Senin, 28 April 2008

Gender : Open Society atau Matinya Mahasiswi?

Oleh : Rahmat Abd Fatah*


Sebagai sebuah gerakan social, Gender telah diperjuangkan sejak lama oleh kaum feminis barat yang merasa resah atas dominasi kaum pria. Perjuangan ini bermula dari pertanyaan-pertanyaan sederhana. bagaimana dengan perempuan? Bila perempuan tidak berperan mangapa? Bila mereka berperan, apa sebenarnya yang mereka lakukan? Apa artinya itu bagi mereka?


Selama 30 tahun mengkaji pertanyaan diatas menghasilkan kesimpulan bahwa wanita tidak berperan bukan karena keterbatasan kemampuan melainkan upaya sengaja untuk mengucilkan mereka. Pertanyaan diatas kemudian memunculkan komitmen baru bahwa “kita harus bisa mengubah dan memperbaiki dunia sosial untuk membuatnya menjadi tempat yang lebih adil bagi perempuan dan semua orang” (Georg Ritzer-D.JG).


Komitmen sosial tersebut tampaknya telah melebar sayapnya keseluruh dunia. Tak terkecuali Indonesia. telah muncul berbagai LSM Perempuan, Akademisi, Organisasi Profesional, Ibu-ibu RT, Buruh, bahkan sampai kelompok seks komersial dan waria.

■ **PERSYARATAN TUGAS**:
a: Kutip persis bagian dari kutipan tentang gerakan gender, mulai pada kata-kata yang memuat "Oleh : Rahmat" dan berhenti setelah "itu bagi mereka?".
b: Menurut kutipan tentang gerakan gender, berapa lama pertanyaan-pertanyaan sederhana tentang peran perempuan itu dikaji?

■ **DATA TERSIMPAN**:
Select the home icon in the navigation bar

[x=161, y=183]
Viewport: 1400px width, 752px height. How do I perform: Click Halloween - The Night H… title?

■ **JAWABAN LENGKAP**:
a:
Oleh : Rahmat Abd Fatah*


Sebagai sebuah gerakan social, Gender telah diperjuangkan sejak lama oleh kaum feminis barat yang merasa resah atas dominasi kaum pria. Perjuangan ini bermula dari pertanyaan-pertanyaan sederhana. bagaimana dengan perempuan? Bila perempuan tidak berperan mangapa? Bila mereka berperan, apa sebenarnya yang mereka lakukan? Apa artinya itu bagi mereka?

b: Pertanyaan-pertanyaan itu dikaji selama 30 tahun.